Reproduce each of the records below line for line, without altering a single character.

##### LISTED ENTRIES

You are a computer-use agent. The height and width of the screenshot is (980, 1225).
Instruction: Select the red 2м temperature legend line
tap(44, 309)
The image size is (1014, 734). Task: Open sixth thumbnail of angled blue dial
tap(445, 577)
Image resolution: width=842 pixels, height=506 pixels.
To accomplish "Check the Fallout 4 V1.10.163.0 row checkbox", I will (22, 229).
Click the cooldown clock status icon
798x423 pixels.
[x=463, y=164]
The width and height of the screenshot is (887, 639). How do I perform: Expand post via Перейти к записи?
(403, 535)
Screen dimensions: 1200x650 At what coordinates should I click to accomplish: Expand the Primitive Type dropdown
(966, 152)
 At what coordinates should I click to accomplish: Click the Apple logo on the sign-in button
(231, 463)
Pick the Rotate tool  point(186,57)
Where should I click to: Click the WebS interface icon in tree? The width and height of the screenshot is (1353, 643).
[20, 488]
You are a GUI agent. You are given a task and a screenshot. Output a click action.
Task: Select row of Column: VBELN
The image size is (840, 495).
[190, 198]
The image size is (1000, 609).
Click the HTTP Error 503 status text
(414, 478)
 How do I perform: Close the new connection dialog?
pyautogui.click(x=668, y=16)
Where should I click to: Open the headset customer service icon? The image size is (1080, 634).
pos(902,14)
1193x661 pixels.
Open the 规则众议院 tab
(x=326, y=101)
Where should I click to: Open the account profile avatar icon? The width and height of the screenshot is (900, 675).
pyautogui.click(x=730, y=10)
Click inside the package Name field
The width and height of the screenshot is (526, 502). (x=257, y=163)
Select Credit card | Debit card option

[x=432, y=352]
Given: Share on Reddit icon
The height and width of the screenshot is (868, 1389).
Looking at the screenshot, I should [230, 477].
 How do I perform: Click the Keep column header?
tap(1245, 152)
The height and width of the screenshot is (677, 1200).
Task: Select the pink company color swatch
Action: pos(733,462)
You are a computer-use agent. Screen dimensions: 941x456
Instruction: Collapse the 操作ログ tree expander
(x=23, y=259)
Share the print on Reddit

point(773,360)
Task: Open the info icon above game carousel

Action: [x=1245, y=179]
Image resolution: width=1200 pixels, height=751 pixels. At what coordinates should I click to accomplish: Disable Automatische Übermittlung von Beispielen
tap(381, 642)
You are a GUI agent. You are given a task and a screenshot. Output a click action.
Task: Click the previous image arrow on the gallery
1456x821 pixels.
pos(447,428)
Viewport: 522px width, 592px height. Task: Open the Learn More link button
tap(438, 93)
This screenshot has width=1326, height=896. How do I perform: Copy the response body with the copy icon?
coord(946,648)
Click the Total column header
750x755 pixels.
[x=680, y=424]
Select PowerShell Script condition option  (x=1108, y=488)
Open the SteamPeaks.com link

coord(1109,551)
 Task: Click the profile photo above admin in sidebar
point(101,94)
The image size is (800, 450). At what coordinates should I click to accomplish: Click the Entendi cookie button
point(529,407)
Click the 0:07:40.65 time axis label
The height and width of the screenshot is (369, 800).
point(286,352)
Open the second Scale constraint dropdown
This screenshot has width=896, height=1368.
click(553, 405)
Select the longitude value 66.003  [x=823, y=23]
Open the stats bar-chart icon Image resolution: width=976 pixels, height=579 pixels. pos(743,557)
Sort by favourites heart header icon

##########

_COMPLETE ANSWER:_
You are a computer-use agent. The height and width of the screenshot is (980, 1225).
Instruction: Select the red 2м temperature legend line
tap(44, 309)
The image size is (1014, 734). Task: Open sixth thumbnail of angled blue dial
tap(445, 577)
Image resolution: width=842 pixels, height=506 pixels.
To accomplish "Check the Fallout 4 V1.10.163.0 row checkbox", I will (22, 229).
Click the cooldown clock status icon
798x423 pixels.
[x=463, y=164]
The width and height of the screenshot is (887, 639). How do I perform: Expand post via Перейти к записи?
(403, 535)
Screen dimensions: 1200x650 At what coordinates should I click to accomplish: Expand the Primitive Type dropdown
(966, 152)
 At what coordinates should I click to accomplish: Click the Apple logo on the sign-in button
(231, 463)
Pick the Rotate tool  point(186,57)
Where should I click to: Click the WebS interface icon in tree? The width and height of the screenshot is (1353, 643).
[20, 488]
You are a GUI agent. You are given a task and a screenshot. Output a click action.
Task: Select row of Column: VBELN
The image size is (840, 495).
[190, 198]
The image size is (1000, 609).
Click the HTTP Error 503 status text
(414, 478)
 How do I perform: Close the new connection dialog?
pyautogui.click(x=668, y=16)
Where should I click to: Open the headset customer service icon? The image size is (1080, 634).
pos(902,14)
1193x661 pixels.
Open the 规则众议院 tab
(x=326, y=101)
Where should I click to: Open the account profile avatar icon? The width and height of the screenshot is (900, 675).
pyautogui.click(x=730, y=10)
Click inside the package Name field
The width and height of the screenshot is (526, 502). (x=257, y=163)
Select Credit card | Debit card option

[x=432, y=352]
Given: Share on Reddit icon
The height and width of the screenshot is (868, 1389).
Looking at the screenshot, I should [230, 477].
 How do I perform: Click the Keep column header?
tap(1245, 152)
The height and width of the screenshot is (677, 1200).
Task: Select the pink company color swatch
Action: pos(733,462)
You are a computer-use agent. Screen dimensions: 941x456
Instruction: Collapse the 操作ログ tree expander
(x=23, y=259)
Share the print on Reddit

point(773,360)
Task: Open the info icon above game carousel

Action: [x=1245, y=179]
Image resolution: width=1200 pixels, height=751 pixels. At what coordinates should I click to accomplish: Disable Automatische Übermittlung von Beispielen
tap(381, 642)
You are a GUI agent. You are given a task and a screenshot. Output a click action.
Task: Click the previous image arrow on the gallery
1456x821 pixels.
pos(447,428)
Viewport: 522px width, 592px height. Task: Open the Learn More link button
tap(438, 93)
This screenshot has width=1326, height=896. How do I perform: Copy the response body with the copy icon?
coord(946,648)
Click the Total column header
750x755 pixels.
[x=680, y=424]
Select PowerShell Script condition option  (x=1108, y=488)
Open the SteamPeaks.com link

coord(1109,551)
 Task: Click the profile photo above admin in sidebar
point(101,94)
The image size is (800, 450). At what coordinates should I click to accomplish: Click the Entendi cookie button
point(529,407)
Click the 0:07:40.65 time axis label
The height and width of the screenshot is (369, 800).
point(286,352)
Open the second Scale constraint dropdown
This screenshot has width=896, height=1368.
click(553, 405)
Select the longitude value 66.003  [x=823, y=23]
Open the stats bar-chart icon Image resolution: width=976 pixels, height=579 pixels. pos(743,557)
Sort by favourites heart header icon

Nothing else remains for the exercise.